Weltsport Nummer eins am Scheideweg
Katar hätte eine Zäsur sein können. Stattdessen nimmt das Milliardengeschäft jetzt erst so richtig Fahrt auf.
Die einzigen Akteure, die das System kippen könnten, schweigen noch.
Noch nie bekam der Fußball so viel Gegenwind zu spüren wie in den vergangenen Wochen. Freilich, Katar 2022 hatte sein sportliches Happy End, ein Jahrhundertfinale mit dem am Ende richtigen Weltmeister. Doch mit dem arabischen Bischt über Messis Siegertrikot war die Empörung schnell wieder zurück. Dieser WM-Titel, er wurde gewonnen in einem Land, in dem Menschenrechte nur eine Meinung sind, in Stadien, die von unterdrückten Gastarbeitern erbaut wurden, und er wurde übergeben von einem Fifa-Präsidenten, der als Inbegriff der Korruption gilt.
Der Befund nach so einem Gipfel des Sportwashings ist eindeutig: Der Spitzenfußball hat sich von seinen Fans entkoppelt. Ob mit einer WM im Fußball-Zwergstaat Katar, dem Vormarsch der Golfstaaten in den europäischen Topligen, den astronomischen Transfersummen, den unerschwinglichen Ticketpreisen und den enormen Lizenzkosten, die das PayTV an die Konsumenten weitergibt.

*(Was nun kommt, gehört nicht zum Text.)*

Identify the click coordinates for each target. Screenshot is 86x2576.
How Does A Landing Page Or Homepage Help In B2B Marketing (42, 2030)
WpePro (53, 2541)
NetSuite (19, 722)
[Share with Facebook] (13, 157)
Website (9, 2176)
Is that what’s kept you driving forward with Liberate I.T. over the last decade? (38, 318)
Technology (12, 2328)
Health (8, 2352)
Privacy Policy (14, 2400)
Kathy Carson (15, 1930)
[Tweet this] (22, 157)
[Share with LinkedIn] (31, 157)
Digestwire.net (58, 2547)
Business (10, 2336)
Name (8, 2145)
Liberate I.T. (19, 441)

Widerstand gibt es, aber nur im Kleinen. Wenn etwa der deutsche Frauenfußball Besucherrekorde vermeldet, weil viele Fans lieber dorthin pilgern als bei der Katar-WM zuzuschauen. Oder wenn Anhänger eines niederländischen Profiklubs die Übernahme ihres Vereins durch Investoren aus Abu Dhabi verhindern.
Im Großen aber wird die Blase weiter angeheizt. Mit Messi und Mbappé stehen der alte und der neue Superstar längst bei Paris Saint-Germain in Diensten katarischer Klubbosse. Gegen die von den Staatsfonds aus dem Nahen Osten alimentierte Konkurrenz sind sogar die milliardenschweren US-Sportunternehmer chancenlos, sie bieten bereits ihre Aushängeschilder Liverpool und Manchester United zum Verkauf. Und angestachelt von der WM beim kleinen Nachbarn Katar rüstet Saudiarabien auf. Einen Premier-League-Klub besitzt das Königreich neuerdings (Newcastle United), nun soll die FußballWM 2030 ins Land gelotst werden.

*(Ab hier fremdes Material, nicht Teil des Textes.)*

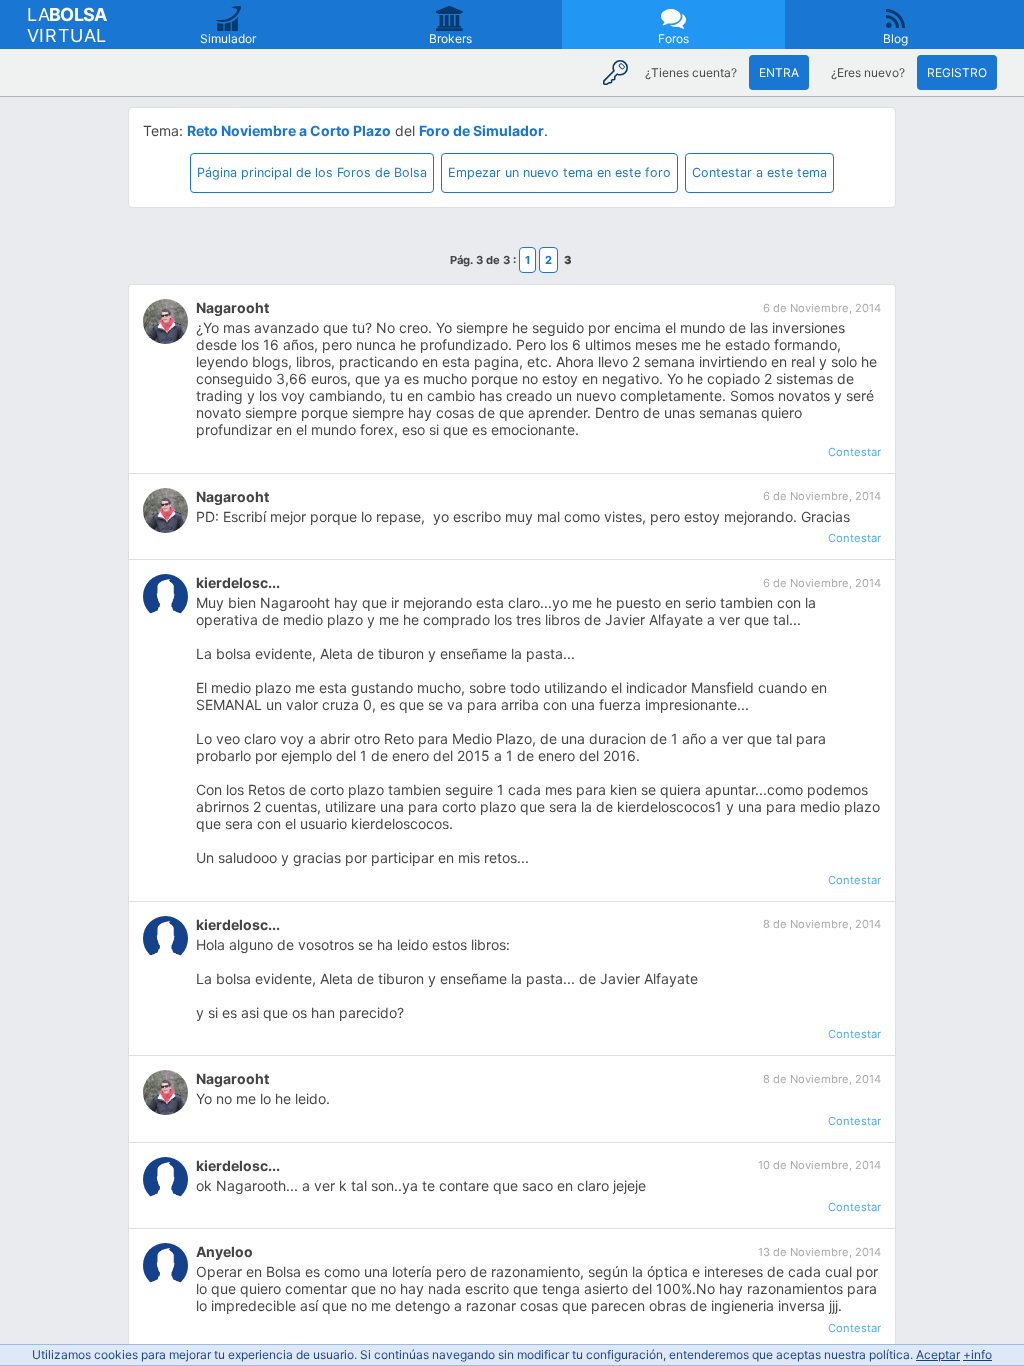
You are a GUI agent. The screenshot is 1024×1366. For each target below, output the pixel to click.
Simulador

Aufzuhalten ist dieses Spiel nicht mehr, auch Katar 2022 wird keine Zäsur bedeuten. Denn die einzigen Akteure, die das gegenwärtige System kippen könnten, haben noch kein Interesse daran und schweigen.
Zum einen sind das die mächtigen Broadcaster wie Fox oder BeIN Sports und Sponsoren wie Coca-Cola, Adidas, Wanda oder Visa. Sie kommen für 95 Prozent der 7,25 Milliarden Euro auf, die der Weltverband Fifa allein aus der Vermarktung der WM 2022 einnimmt. Mit ihren Scheckbüchern sind sie der wahre Machtfaktor.
Doch es gibt noch einen anderen: die Spieler. Auch sie müssten sich gegen ein System stellen, das sie selbst, ihre Berater und Klubs immer reicher macht. Und all das ohne Rückendeckung, weil sogar ihre Politiker die Repräsentanten dieses Systems hofieren. Aber anders als Politiker sind Fußballstars Idole – woraus sich ebenfalls Verantwortung ergibt. Deshalb haben auch sie in Katar die Chance für einen Neuanfang vergeben. Stattdessen wird das Milliardengeschäft mit dem Weltsport Nummer eins nun erst so richtig Fahrt aufnehmen – während der Fußball selbst in seiner Nachspielzeit angekommen ist. Und diese war in Katar bekanntlich so lang wie noch nie.